Belakangan

Mhmm … memang agak susah sih, ya. Kalau ngomongin soal ini, aku bahkan nggak tahu first love di sini konteksnya seperti apa. Namun, tertangkapnya di aku tuh bukan topik love-nya keluarga aja. Jadi, aku bakal ngomongin soal gimana aku menemukan. Iya, menemukan aja.

    Kalau ngomongin soulmate nih, pasti bakal ada sekelebatan kata “jodoh” di pikiran. Enggak aku aja, ngaku deh kalian. Tapi, gimana kalau di usia yang masih belia begini, aku udah merasakan ada suatu tali rajut merah kecil banget di jari kelingking aku. Lebay, iya dong. Tapi memang berasa banget gitu di diri aku. Well, yang namanya soulmate itu nggak mandang gender ya, aku tahu kalian pasti tahu itu juga. Dan, aku bakal bilang aku merasa “menemukan” soulmate aku itu di diri seorang perempuan. Sahabat? Yep, semacam itu.  

    Kok bisa? Kamu lesbian, ya? Nope, I’m totally straight. I’m not aroused to see women’s naked bodies. Gender, bukan seksualitas. 

    Kok bisa bilang itu first love kamu? I’m not saying that she’s my first love. But, I “found” my really  first definision of true love by known her. Bisa dibilang, dia yang bikin aku tahu cara menyayangi yang benar, menghargai, dan bersyukur tentang kasih sayang yang sebelum-sebelumnya aku rasa itu cara yang salah. Termasuk di antaranya, yep, keluarga. Dia secara nggak langsung bantu aku menemukan the missing part of my love life. Karena, ternyata hal nggak serumit ataupun sesederhana yang kupikirkan dulu. 

    She’s shown me that love is more than a feeling. 

    Dia mate pertama yang bisa bikin aku sayang banget sama orang, mostly like a family. Karena kenal dia, aku jadi percaya diri buat berhubungan dengan banyak orang, dan sedikit menyingkirkan ketakukanku akan dunia pernikahan. (Ya … walau aku belum mikir mau nikah sih). Ini jujur. Aku orangnya cemburuan. Kadang dengan melihat dia main sama temannya yang lain, aku merasa tertinggal jauh. Di kepala aku bakal muncul rambatan anggur bom yang seketika meledak ketika dia mencoba petik. Padahal, aku kadang main juga dengan temanku yang lain. Ck ck ck, parah.
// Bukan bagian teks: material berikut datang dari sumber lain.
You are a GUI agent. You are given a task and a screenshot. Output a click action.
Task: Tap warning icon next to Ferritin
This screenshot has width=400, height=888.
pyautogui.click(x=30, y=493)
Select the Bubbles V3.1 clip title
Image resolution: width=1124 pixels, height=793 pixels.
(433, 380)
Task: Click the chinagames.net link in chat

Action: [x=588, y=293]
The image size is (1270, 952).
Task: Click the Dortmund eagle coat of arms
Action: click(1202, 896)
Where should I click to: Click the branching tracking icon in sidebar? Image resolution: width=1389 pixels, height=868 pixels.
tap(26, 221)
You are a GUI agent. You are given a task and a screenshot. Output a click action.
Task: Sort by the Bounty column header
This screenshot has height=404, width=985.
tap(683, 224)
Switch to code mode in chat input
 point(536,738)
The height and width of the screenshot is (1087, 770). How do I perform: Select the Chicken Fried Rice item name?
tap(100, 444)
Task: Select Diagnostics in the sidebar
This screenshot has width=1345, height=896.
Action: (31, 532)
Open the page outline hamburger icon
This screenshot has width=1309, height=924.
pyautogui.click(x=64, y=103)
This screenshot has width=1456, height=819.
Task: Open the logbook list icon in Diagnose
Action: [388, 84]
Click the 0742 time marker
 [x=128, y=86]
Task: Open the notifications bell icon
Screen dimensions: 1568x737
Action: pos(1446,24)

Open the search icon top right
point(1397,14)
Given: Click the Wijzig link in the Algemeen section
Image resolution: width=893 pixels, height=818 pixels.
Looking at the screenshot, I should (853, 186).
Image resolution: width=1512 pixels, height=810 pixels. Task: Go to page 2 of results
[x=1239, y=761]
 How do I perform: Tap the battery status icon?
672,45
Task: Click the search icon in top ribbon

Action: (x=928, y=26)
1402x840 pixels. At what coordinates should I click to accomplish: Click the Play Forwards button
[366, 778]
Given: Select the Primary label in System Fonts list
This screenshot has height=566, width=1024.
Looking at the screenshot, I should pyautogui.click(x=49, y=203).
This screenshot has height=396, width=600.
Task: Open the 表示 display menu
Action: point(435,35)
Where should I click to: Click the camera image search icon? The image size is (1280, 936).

    Kelebihan dia itu mengajari dengan menunjukkan. Kan ada tuh orang-orang yang gaya bicaranya nggak bagus-bagus amat, tapi perilakunya baik, tapi nggak peka. Ya itulah gambarannya. Dia, kalau dimintai nasehat pasti aku nggak bakalan puas. Kayak – I don’t know. Maybe because I heard somethings like that a lot on the internet, or I’ve even already known that things by the book I’ve read. Pokoknya, nasehat dia tuh kayak professor gitu … ngasih teori, buka yang tipe to the point yang ngasih solusi. (Ya, memang sih berat juga buat mikirin solusi masalah yang nggak kita sendiri hadapi). Tapi, mungkin karena sensitifitasku sering diuji, aku mulai lihat dan belajar dari dia aja aku biasanya langsung nemu solusi masalahku apa. Pikiran kita nggak mirip, umur kita juga nyaris sama sebetulnya, jadi kalau ngomongin pengalaman … nggak deh, eh, mungkin iya sedikit. Tapi, beneran …, dengan melihat dari bagaimana satu sama lain bersikap, saling baca respon, kita langsung tahu gimana cara menghadapi persoalan serupa di kemudian hari. Untungnya, dia juga merasa begitu …. Nyambung.

    The point is; dengan mengenal dia, aku makin yakin dengan diriku sendiri, dan bahwa makna “Love” milikku adalah belajar. Yaa, just learn everythings I can. 

    Btw, guys, soal benang merah. Kalian percaya kalau benang kalian – soulmate kalian itu cuma satu? Heheh, I’d like to make discussion about this one.

    Thanks for pay attention to my story. Peace out!